The 200 MW of secured power capacity across multiple data centers is significant. For context, a single NVIDIA HGX B200 system consumes approximately 14 kilowatts, meaning 200 MW could theoretically power roughly 14,000 B200 systems at full load (before accounting for cooling and overhead). Combined with the Hypertec Cloud partnership and additional reserved capacity, Together AI has access to data center footprints sufficient for over 100,000 GPUs through 2025 and 2026 [14].
The geographic distribution of data centers across North America, including facilities in Maryland and Memphis, provides redundancy and the ability to serve customers with data residency requirements.

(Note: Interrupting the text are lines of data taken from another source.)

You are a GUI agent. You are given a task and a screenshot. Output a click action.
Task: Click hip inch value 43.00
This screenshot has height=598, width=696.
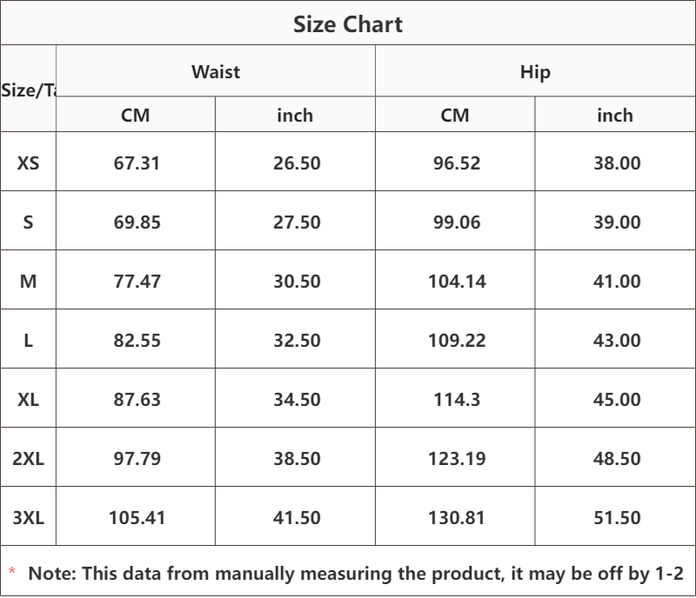pos(617,340)
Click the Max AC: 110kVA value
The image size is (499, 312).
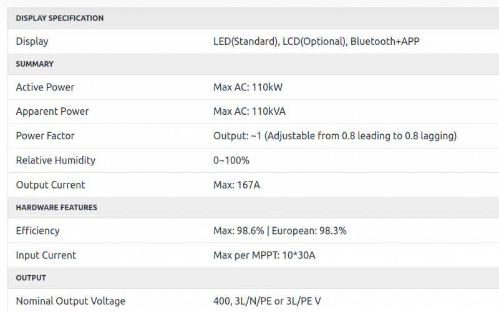pos(249,112)
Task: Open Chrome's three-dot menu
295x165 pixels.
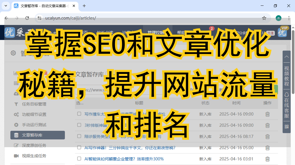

The Maryland facility's proximity to the Washington, D.C. area is notable given the growing demand for AI infrastructure from government and defense customers, while the Memphis site is positioned to take advantage of relatively low-cost power.

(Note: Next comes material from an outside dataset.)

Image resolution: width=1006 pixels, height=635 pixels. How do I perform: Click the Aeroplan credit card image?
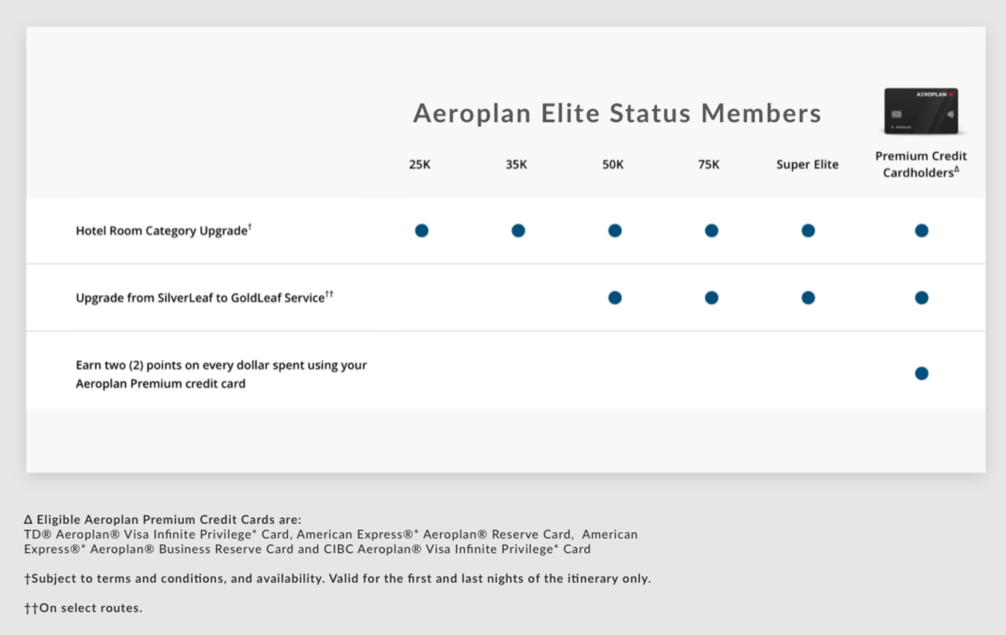click(x=921, y=111)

Together AI also runs its inference stack on hyperscaler hardware where customers require it, including private deployments inside AWS, Microsoft Azure, and Google Cloud accounts. This hybrid posture lets the company chase wholesale GPU economics on its own metal while still meeting enterprise data residency and procurement constraints.
In parallel with its commercial products, Together AI has remained an active contributor to the open-source AI ecosystem. The company maintains or has contributed to several widely used projects:
| Project | Role | Description |
|---|---|---|
| RedPajama | Co-lead | 100 trillion token open dataset for LLM training |
| FlashAttention | Author (Tri Dao) | Memory-efficient attention used across the field |
| Mamba | Co-author (Tri Dao) | Selective state space architecture for sequence modeling |
| TorchTitan recipes | Contributor | Reference training recipes for large Llama-style models |
| Together Kernel Collection | Maintainer | CUDA kernels for transformer and SSM workloads |
| Refuel LLM-2 (post-acquisition) | Maintainer | Open-weight model for data labeling and extraction |
This posture matters commercially because most of Together AI's customers run open-weight models themselves, and a willingness to publish data, recipes, and kernels acts as both a recruiting tool and a credibility signal in the open-source community.
As of May 2026, Together AI continues to scale rapidly. At its first AI Native conference in March 2026, the company announced several product and business milestones [8]. The platform now supports over 200 models across all modalities, including chat, image, audio, vision, code, and embeddings. Refuel.ai integration is fully shipped, the Hypertec GB200 cluster is in production, and the company's annualized revenue is roughly $1 billion [12].
The competitive landscape for AI inference has intensified, with hyperscalers like AWS, Microsoft Azure, and Google Cloud all expanding their open-source model offerings, and specialized rivals like Fireworks AI, Anyscale, and Modal pushing on the same buyer base. Together AI's response has been to double down on performance and verticalization, investing in custom kernels, Blackwell GPU deployments, Refuel data workflows, code sandboxes, and vertically integrated infrastructure that gives it a cost advantage over larger but less specialized competitors.
The company's trajectory from a research-oriented startup to a multi-billion-dollar infrastructure provider illustrates the growing importance of the inference and training infrastructure layer in the AI ecosystem. With revenue growing rapidly, an expanding customer base, and a strong developer community, Together AI has established itself as one of the most prominent independent infrastructure companies serving the open-weight model market.